Five hours in the car. Five hours without food, water. Five hours of incessant horns, weak phone signals, frustrated commuters, wailing ambulances, and broken down trucks. And if you look out of your car window to see if the traffic inches forward, you are most likely to spot several posters with JDS leaders smiling(smirking?) at you. For the JDS Rally, it was a huge success. It showed its iron fist and strangled Bangalore.

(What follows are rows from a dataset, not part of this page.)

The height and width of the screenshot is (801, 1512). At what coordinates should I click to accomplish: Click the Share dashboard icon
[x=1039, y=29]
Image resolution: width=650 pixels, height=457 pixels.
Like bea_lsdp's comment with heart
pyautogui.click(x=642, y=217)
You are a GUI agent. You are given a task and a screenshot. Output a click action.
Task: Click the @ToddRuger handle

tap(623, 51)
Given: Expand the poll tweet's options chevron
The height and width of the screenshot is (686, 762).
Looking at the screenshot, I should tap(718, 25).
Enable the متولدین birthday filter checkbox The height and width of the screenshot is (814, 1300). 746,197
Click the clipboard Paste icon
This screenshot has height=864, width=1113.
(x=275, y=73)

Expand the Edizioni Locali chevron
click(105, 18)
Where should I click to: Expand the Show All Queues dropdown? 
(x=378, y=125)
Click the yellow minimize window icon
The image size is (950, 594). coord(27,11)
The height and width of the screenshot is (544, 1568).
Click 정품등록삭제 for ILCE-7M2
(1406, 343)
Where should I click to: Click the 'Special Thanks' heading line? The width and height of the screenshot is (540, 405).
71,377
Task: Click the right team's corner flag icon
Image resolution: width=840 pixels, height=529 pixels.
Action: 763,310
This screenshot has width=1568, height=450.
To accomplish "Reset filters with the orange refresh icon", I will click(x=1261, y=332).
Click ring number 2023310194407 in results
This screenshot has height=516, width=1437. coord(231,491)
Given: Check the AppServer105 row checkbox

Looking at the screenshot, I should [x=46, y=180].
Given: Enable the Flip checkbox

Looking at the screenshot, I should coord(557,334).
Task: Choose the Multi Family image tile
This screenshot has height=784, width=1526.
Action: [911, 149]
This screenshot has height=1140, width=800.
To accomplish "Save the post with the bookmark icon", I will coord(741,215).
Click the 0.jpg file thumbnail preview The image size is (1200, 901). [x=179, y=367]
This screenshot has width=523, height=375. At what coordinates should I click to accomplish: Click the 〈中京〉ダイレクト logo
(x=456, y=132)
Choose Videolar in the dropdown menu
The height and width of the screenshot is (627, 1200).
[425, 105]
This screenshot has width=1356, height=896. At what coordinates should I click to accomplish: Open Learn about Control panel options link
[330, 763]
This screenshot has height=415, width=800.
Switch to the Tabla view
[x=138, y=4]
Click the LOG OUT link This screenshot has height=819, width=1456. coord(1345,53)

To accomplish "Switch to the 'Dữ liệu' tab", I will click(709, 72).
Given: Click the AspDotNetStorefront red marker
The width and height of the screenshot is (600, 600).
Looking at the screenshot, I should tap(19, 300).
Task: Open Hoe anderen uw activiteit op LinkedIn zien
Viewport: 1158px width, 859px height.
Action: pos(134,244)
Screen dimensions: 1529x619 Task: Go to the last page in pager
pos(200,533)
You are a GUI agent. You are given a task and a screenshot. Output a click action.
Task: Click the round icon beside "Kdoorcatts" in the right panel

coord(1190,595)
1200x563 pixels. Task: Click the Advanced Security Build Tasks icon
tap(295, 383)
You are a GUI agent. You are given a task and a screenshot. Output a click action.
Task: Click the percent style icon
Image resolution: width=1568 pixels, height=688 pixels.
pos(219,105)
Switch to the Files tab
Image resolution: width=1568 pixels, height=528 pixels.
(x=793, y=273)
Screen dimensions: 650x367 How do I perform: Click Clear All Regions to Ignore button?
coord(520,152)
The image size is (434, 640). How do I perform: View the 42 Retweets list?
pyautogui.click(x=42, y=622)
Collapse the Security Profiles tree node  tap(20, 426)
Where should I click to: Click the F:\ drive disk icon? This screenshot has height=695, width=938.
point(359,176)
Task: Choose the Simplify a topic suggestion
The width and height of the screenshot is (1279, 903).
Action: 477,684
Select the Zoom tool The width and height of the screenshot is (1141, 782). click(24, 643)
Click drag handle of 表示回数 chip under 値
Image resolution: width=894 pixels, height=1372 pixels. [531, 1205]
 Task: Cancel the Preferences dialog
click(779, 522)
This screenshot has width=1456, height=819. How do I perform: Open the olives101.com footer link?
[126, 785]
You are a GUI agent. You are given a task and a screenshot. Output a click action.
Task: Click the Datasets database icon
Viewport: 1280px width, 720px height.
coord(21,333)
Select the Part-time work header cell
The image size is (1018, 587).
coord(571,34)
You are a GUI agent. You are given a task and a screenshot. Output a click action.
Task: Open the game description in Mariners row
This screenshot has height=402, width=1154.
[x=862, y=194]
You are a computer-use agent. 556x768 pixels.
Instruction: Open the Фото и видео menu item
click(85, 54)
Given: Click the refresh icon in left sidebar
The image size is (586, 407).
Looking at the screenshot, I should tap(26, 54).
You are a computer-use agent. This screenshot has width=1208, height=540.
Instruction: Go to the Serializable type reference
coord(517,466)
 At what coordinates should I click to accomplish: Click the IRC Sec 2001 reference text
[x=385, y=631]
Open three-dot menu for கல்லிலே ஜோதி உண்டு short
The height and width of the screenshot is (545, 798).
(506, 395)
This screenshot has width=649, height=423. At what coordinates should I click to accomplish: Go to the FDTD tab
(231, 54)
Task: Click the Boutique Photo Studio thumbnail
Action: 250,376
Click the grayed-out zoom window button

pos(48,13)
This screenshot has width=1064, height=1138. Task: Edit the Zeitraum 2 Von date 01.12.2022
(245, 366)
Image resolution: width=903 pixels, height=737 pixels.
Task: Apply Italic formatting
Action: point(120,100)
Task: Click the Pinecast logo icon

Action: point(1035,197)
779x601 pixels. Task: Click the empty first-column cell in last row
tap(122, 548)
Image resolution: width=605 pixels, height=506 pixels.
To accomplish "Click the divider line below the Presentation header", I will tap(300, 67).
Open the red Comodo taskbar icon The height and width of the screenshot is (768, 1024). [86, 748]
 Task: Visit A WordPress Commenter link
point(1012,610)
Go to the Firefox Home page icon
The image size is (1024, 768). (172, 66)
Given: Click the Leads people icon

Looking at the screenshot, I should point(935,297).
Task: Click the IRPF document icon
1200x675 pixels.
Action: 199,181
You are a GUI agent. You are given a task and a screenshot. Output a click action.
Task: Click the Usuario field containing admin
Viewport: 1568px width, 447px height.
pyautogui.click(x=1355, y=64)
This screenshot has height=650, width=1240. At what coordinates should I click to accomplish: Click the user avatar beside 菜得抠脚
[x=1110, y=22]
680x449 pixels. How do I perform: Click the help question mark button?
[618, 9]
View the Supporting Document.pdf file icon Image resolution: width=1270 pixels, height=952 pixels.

I happen to live in north Bangalore. For years I gloated over the fact that I’m far from the madding crowd who suffer traffic jams in BTM, Koramangala or Indiranagar. But in the last few years it has changed. And yesterday, any road that leads north was full. Everywhere, I could see busloads of farmers and their families in some vintage buses covered with posters that displayed the smiling JDS leaders.
The ex-CM said that Palace Grounds has always been lucky for them; so they held it here despite the High Court’s rule. Two lucky people and an entire city of unlucky commuters; is there any sense to it? The ruling party is caught in a dilemma on whether to stop such rallies for the citizens’ sake or just keep mum and use the same tactics for the next election. Until someone takes a strong decision, we citizens will always be at the receiving end of such political whims & the understaffed traffic police⊕
I love what the media did in terms of coverage for the grand Coronation. The headlines were about the jam and there was very little about some non-creditable leader’s ‘historic’ ascension to the throne of a moth eaten, eroded, dying regional party.
Let’s hope this episode teaches these god-complex-ed leaders a lesson or two about finding favour with people that ply-about of their own accord rather than focusing on the custom designed audience shipped in from villages. Bleh!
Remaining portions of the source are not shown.